Wang purchased a screenplay, then titled Blind Love, from the dramatist Bao Tianxiao for 800 yuan (equivalent to ¥ in 2019). She hired Bu Wancang to handle directing, but after he proved unreliable and spent much of his time gambling on horses, Wang decided to finish the film, now titled Revenge of an Actress, herself. Further setbacks emerged when Minxin reclaimed its office space, requiring Wang to finish filming – with the assistance of Cai Chusheng – at her home. She therefore became one of China's earliest women directors, preceded by Xie Caizhen (An Orphan's Cry, 1925) and Yang Naimei (A Wondrous Woman, 1928).

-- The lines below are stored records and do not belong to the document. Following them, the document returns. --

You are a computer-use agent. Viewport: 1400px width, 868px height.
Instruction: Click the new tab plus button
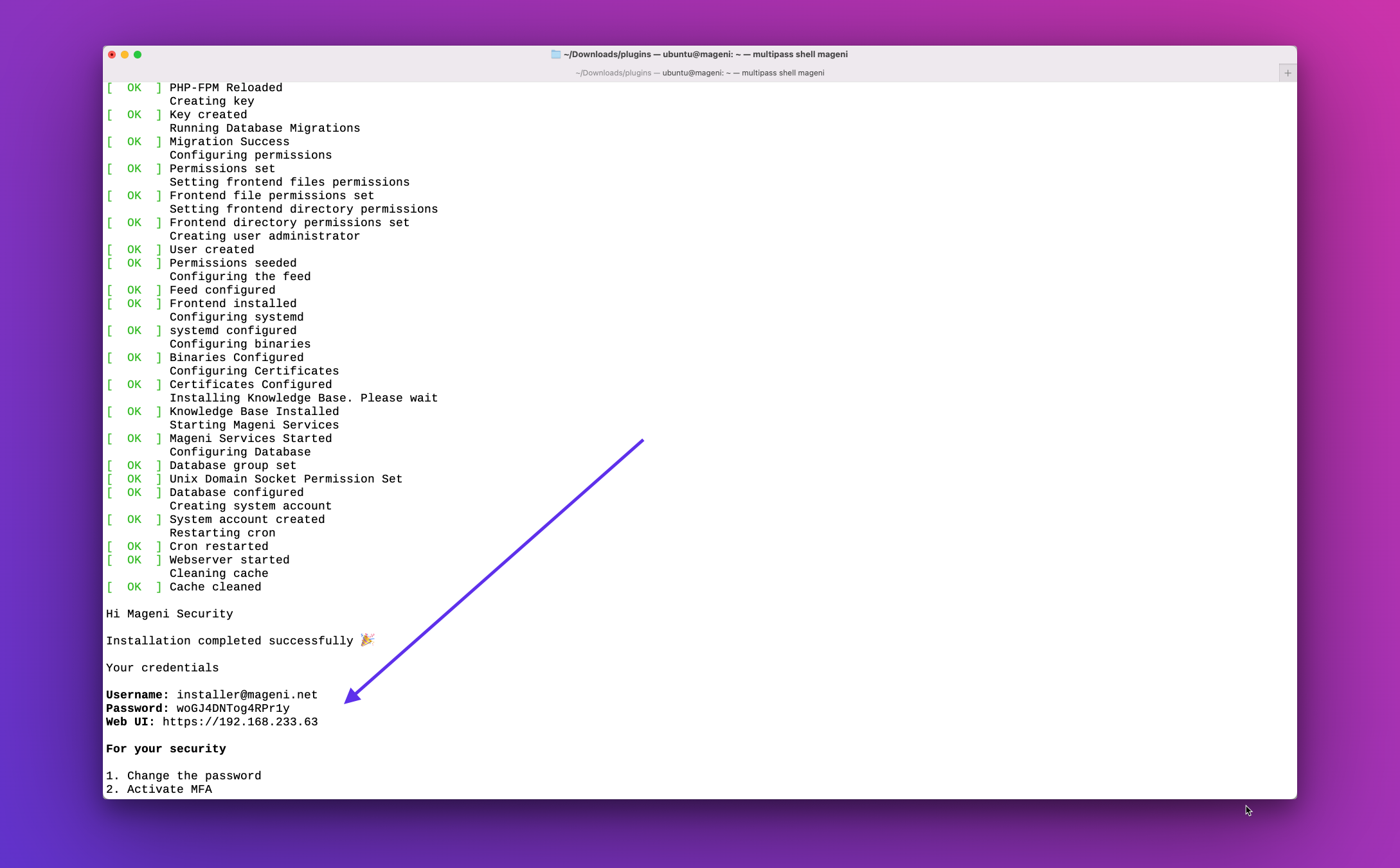click(x=1288, y=73)
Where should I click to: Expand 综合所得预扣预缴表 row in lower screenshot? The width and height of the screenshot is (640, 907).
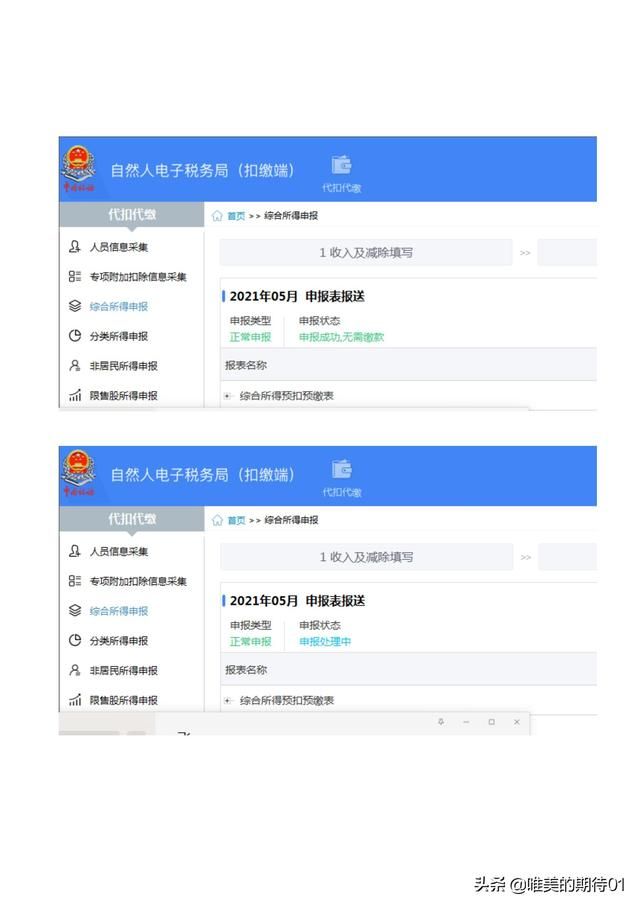227,701
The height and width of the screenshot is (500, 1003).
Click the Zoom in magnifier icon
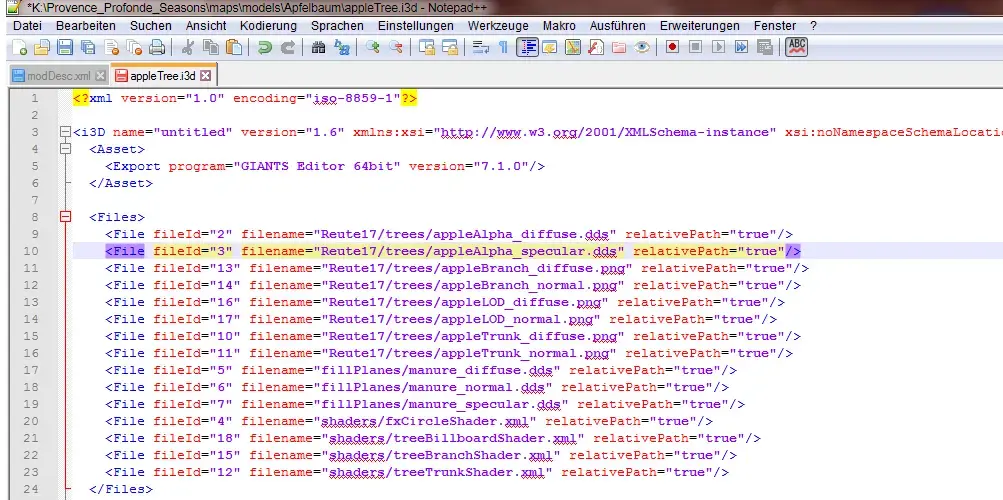click(372, 47)
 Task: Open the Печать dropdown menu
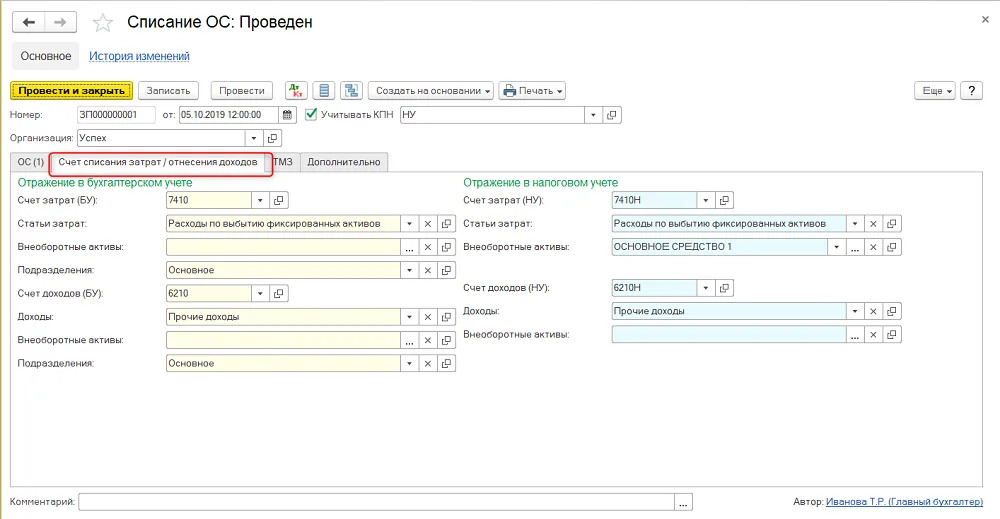(x=533, y=91)
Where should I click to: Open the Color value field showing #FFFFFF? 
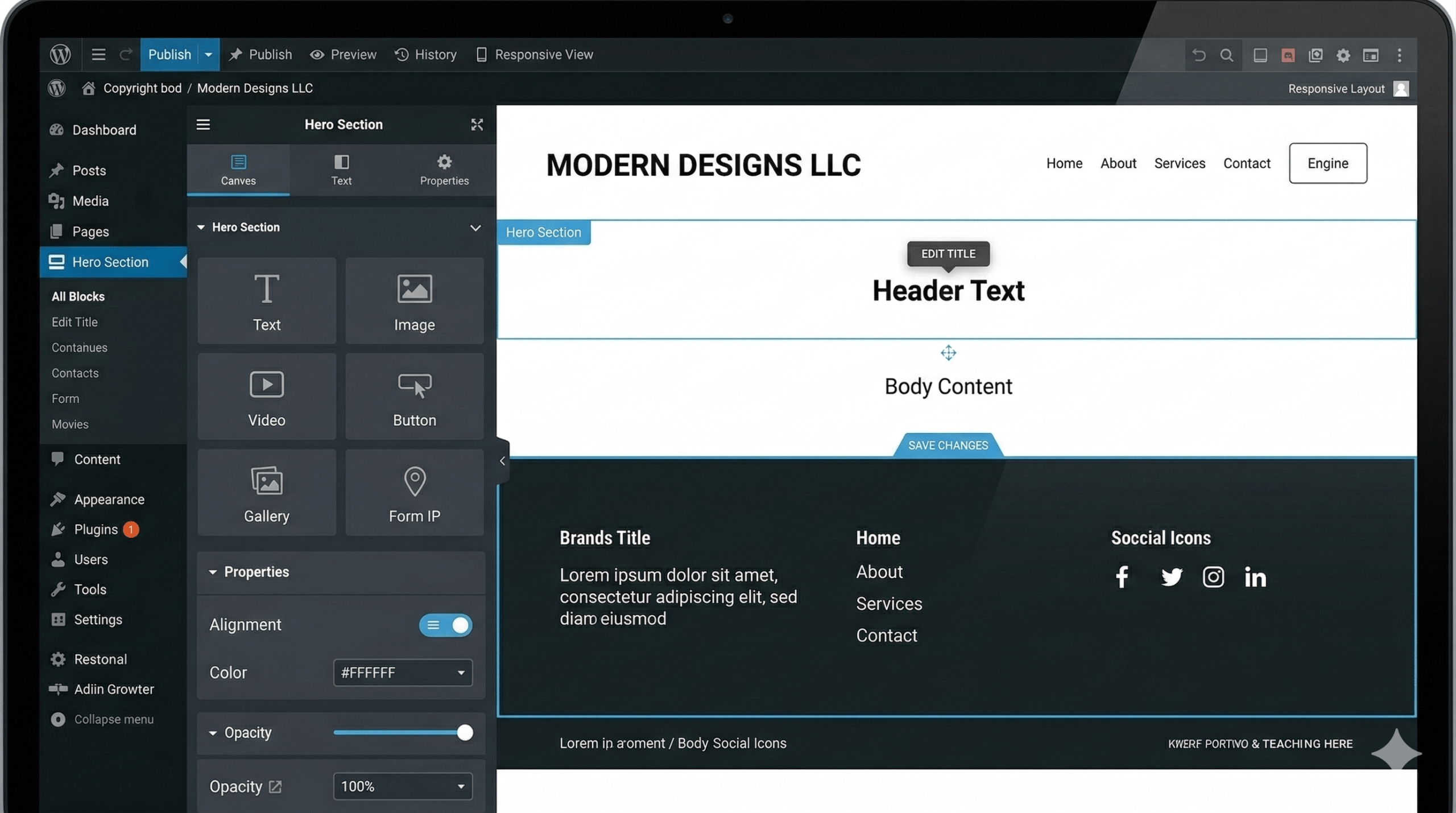coord(402,672)
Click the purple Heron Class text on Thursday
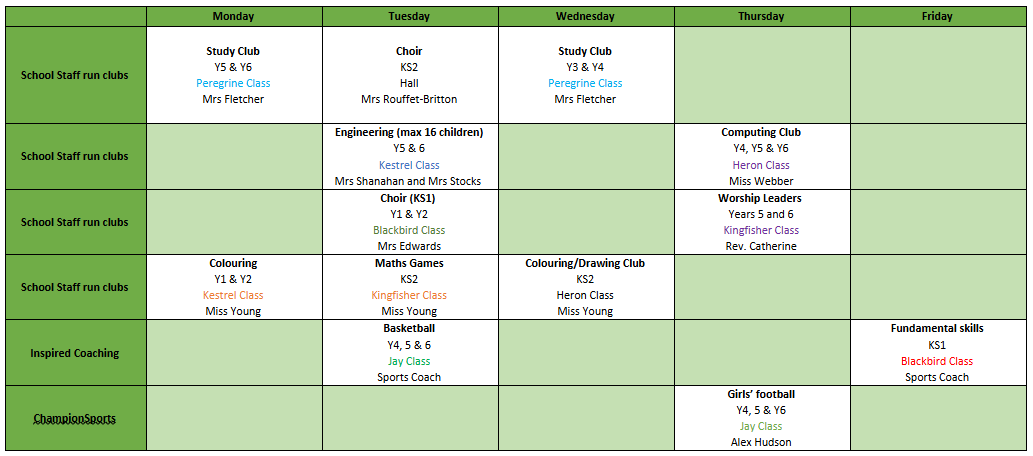Screen dimensions: 1033x456 click(761, 165)
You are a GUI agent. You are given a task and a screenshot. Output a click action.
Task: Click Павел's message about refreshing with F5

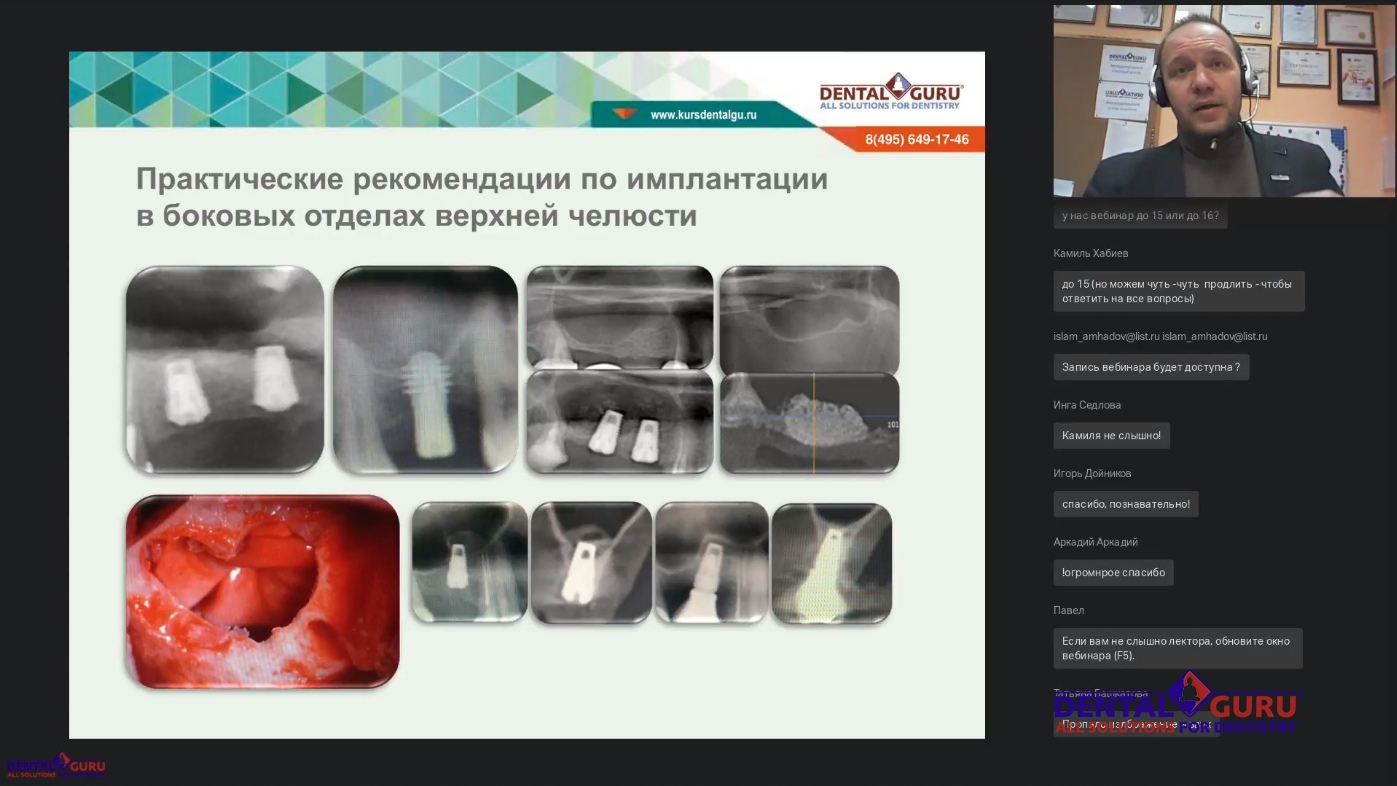[x=1177, y=648]
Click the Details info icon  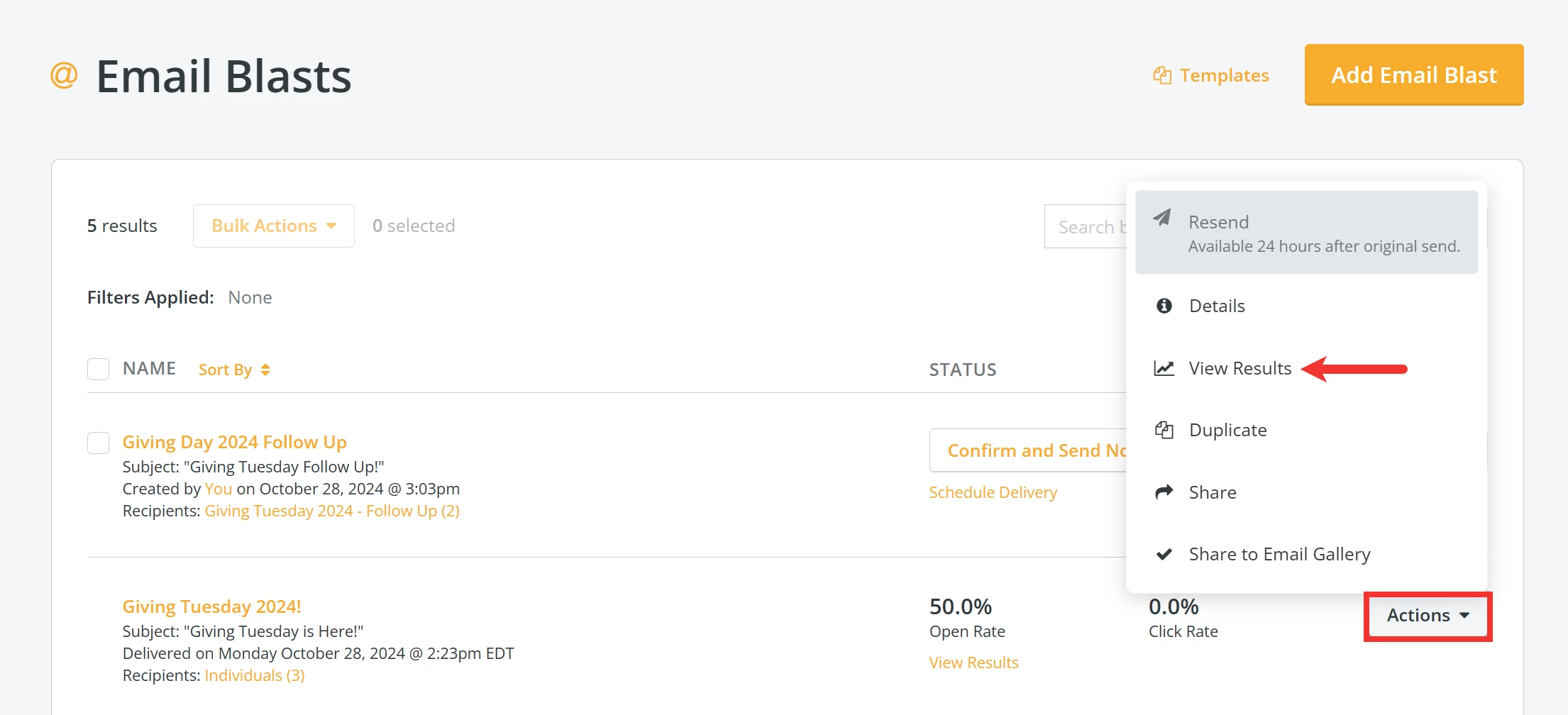[x=1164, y=305]
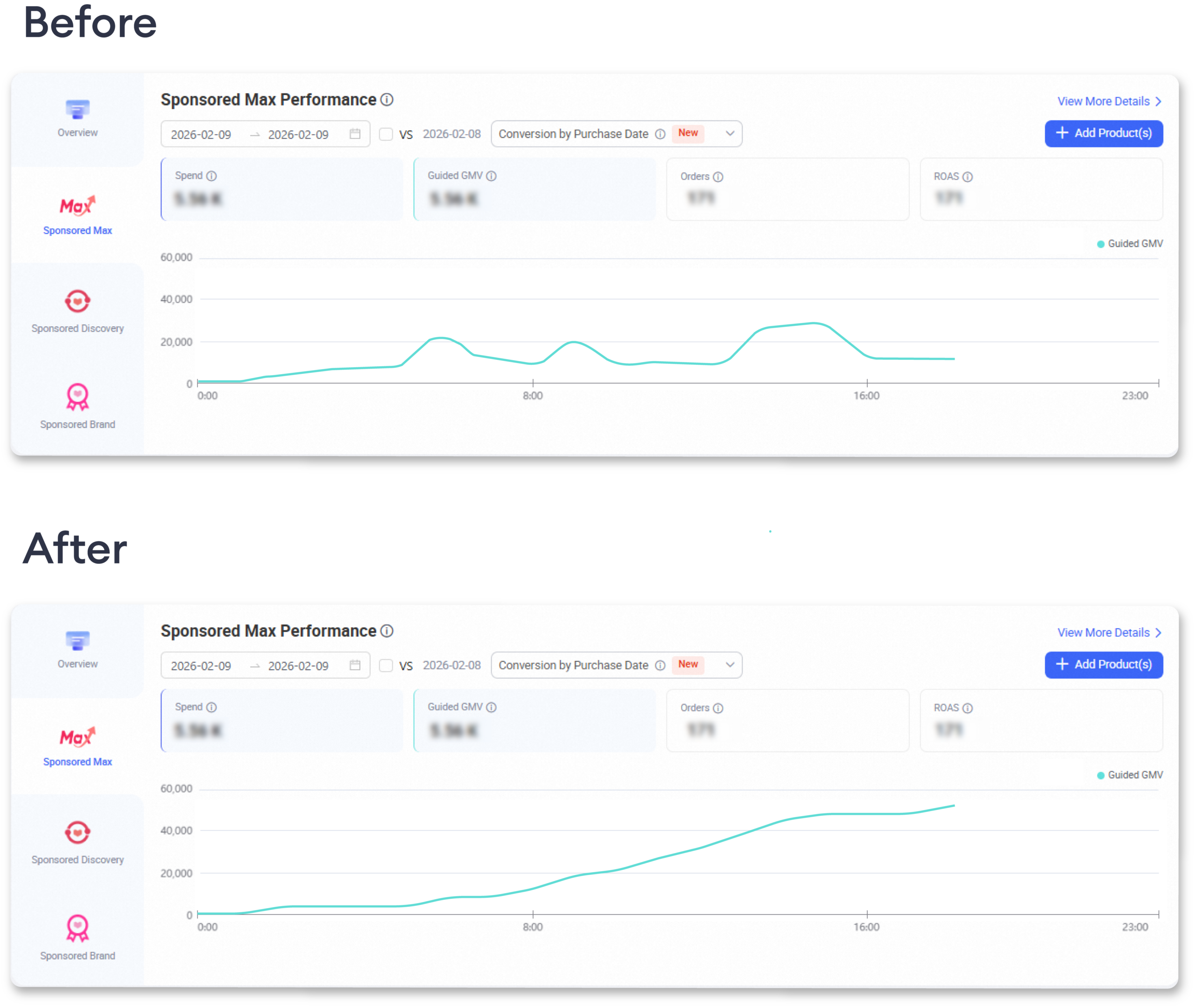Expand View More Details chevron in After panel
Screen dimensions: 1195x1008
coord(1159,633)
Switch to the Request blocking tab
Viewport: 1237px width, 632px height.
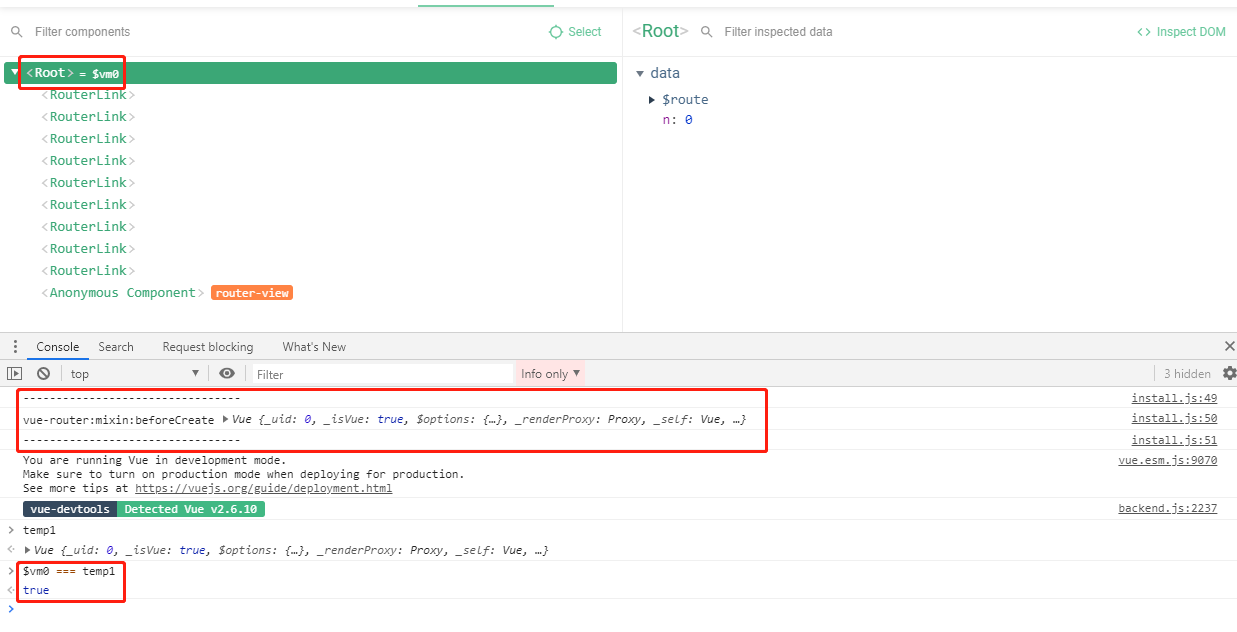208,347
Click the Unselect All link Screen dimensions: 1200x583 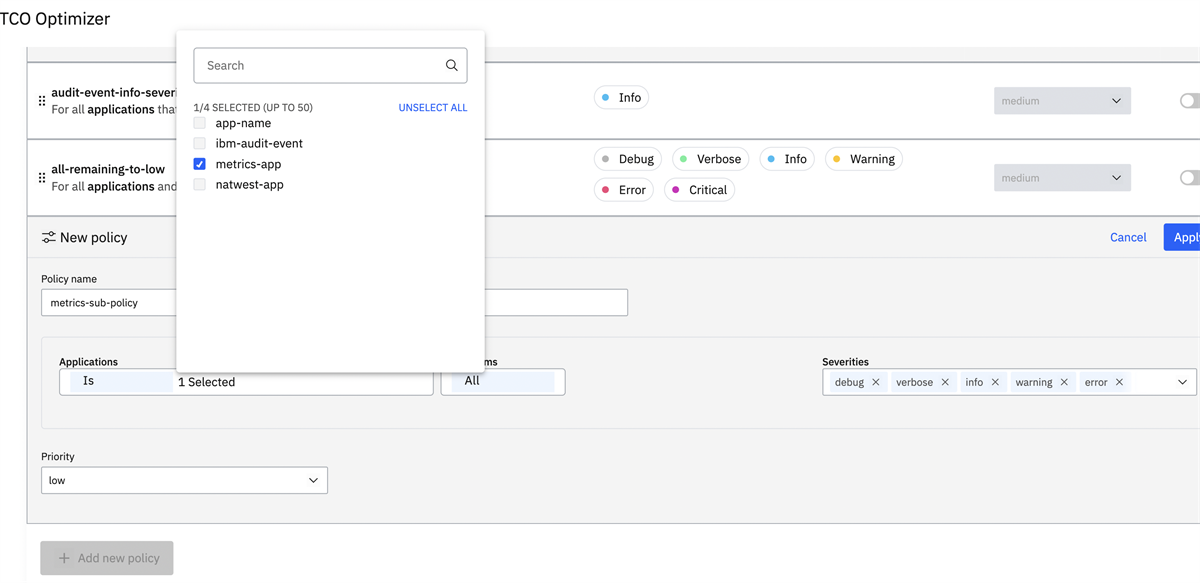tap(432, 108)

Once principal photography was completed, Wang edited Revenge of an Actress herself. After purchasing a projector, she spent forty days at home, playing and cutting the film bit by bit until she achieved the finished product. Thematically, the film was a family melodrama, drawing heavily from the Mandarin Ducks and Butterflies school of literature. It starred Wang as the titular actress, with other roles filled by Gao Zhanfei, Fei Boqing, and Cai Chusheng.

==Release and reception==
Revenge of an Actress was released in 1929, going on tour across China with stops that included Suzhou, Beijing, and Wuxi. During the intermission, Wang would stand on stage and speak with audience members, obtaining feedback. The film was reportedly a commercial success, allowing Wang to leave the film industry. She used part of the profits to finalize her divorce from her estranged husband, with other profits being used to study cosmetology. In 1930, she opened the Hanlun Beauty Salon in Shanghai.